# [Information given]
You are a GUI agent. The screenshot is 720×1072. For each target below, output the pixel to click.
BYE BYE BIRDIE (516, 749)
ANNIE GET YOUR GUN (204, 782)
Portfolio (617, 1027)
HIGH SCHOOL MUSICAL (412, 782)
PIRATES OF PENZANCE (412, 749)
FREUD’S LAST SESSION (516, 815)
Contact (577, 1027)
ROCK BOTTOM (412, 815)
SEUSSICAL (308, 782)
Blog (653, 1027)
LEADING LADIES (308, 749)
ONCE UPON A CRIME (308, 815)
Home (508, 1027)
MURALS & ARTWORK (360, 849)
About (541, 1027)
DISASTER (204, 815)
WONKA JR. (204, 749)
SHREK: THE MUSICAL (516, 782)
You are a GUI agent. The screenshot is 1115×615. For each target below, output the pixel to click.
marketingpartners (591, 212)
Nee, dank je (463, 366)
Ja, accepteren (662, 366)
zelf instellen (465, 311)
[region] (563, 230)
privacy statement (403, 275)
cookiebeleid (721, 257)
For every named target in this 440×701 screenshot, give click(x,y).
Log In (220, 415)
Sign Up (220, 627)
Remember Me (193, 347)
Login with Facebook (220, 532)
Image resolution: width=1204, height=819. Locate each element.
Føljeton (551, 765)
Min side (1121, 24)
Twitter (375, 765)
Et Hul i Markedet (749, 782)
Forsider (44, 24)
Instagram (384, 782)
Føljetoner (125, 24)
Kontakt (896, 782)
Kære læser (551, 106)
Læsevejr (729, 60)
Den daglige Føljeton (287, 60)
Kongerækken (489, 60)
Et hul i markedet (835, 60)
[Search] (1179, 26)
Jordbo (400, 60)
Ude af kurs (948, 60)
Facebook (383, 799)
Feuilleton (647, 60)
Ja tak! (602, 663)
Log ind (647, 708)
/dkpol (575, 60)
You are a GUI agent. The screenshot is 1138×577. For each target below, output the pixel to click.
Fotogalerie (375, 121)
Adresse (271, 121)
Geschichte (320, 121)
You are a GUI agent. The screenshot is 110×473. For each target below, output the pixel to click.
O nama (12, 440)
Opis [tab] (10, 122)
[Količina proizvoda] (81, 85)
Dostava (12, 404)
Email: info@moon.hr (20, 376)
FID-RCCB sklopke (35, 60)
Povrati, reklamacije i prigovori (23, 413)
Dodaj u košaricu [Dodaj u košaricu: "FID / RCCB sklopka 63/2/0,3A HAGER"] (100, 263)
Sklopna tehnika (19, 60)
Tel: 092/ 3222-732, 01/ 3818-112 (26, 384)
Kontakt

# [Written problem]
Please rewrite all the material above with "GUI agent" swapped for "desktop agent" everywhere it occurs, leaving the rest untouched.

# [Expected answer]
You are a desktop agent. The screenshot is 720×1072. For each target below, output the pixel to click.
BYE BYE BIRDIE (516, 749)
ANNIE GET YOUR GUN (204, 782)
Portfolio (617, 1027)
HIGH SCHOOL MUSICAL (412, 782)
PIRATES OF PENZANCE (412, 749)
FREUD’S LAST SESSION (516, 815)
Contact (577, 1027)
ROCK BOTTOM (412, 815)
SEUSSICAL (308, 782)
Blog (653, 1027)
LEADING LADIES (308, 749)
ONCE UPON A CRIME (308, 815)
Home (508, 1027)
MURALS & ARTWORK (360, 849)
About (541, 1027)
DISASTER (204, 815)
WONKA JR. (204, 749)
SHREK: THE MUSICAL (516, 782)
You are a desktop agent. The screenshot is 1115×615. For each target below, output the pixel to click.
marketingpartners (591, 212)
Nee, dank je (463, 366)
Ja, accepteren (662, 366)
zelf instellen (465, 311)
[region] (563, 230)
privacy statement (403, 275)
cookiebeleid (721, 257)
For every named target in this 440×701 screenshot, give click(x,y).
Log In (220, 415)
Sign Up (220, 627)
Remember Me (193, 347)
Login with Facebook (220, 532)
Image resolution: width=1204, height=819. Locate each element.
Føljeton (551, 765)
Min side (1121, 24)
Twitter (375, 765)
Et Hul i Markedet (749, 782)
Forsider (44, 24)
Instagram (384, 782)
Føljetoner (125, 24)
Kontakt (896, 782)
Kære læser (551, 106)
Læsevejr (729, 60)
Den daglige Føljeton (287, 60)
Kongerækken (489, 60)
Et hul i markedet (835, 60)
[Search] (1179, 26)
Jordbo (400, 60)
Ude af kurs (948, 60)
Facebook (383, 799)
Feuilleton (647, 60)
Ja tak! (602, 663)
Log ind (647, 708)
/dkpol (575, 60)
You are a desktop agent. The screenshot is 1138×577. For each target below, output the pixel to click.
Fotogalerie (375, 121)
Adresse (271, 121)
Geschichte (320, 121)
You are a desktop agent. The screenshot is 110×473. For each target below, output the pixel to click.
O nama (12, 440)
Opis [tab] (10, 122)
[Količina proizvoda] (81, 85)
Dostava (12, 404)
Email: info@moon.hr (20, 376)
FID-RCCB sklopke (35, 60)
Povrati, reklamacije i prigovori (23, 413)
Dodaj u košaricu [Dodaj u košaricu: "FID / RCCB sklopka 63/2/0,3A HAGER"] (100, 263)
Sklopna tehnika (19, 60)
Tel: 092/ 3222-732, 01/ 3818-112 (26, 384)
Kontakt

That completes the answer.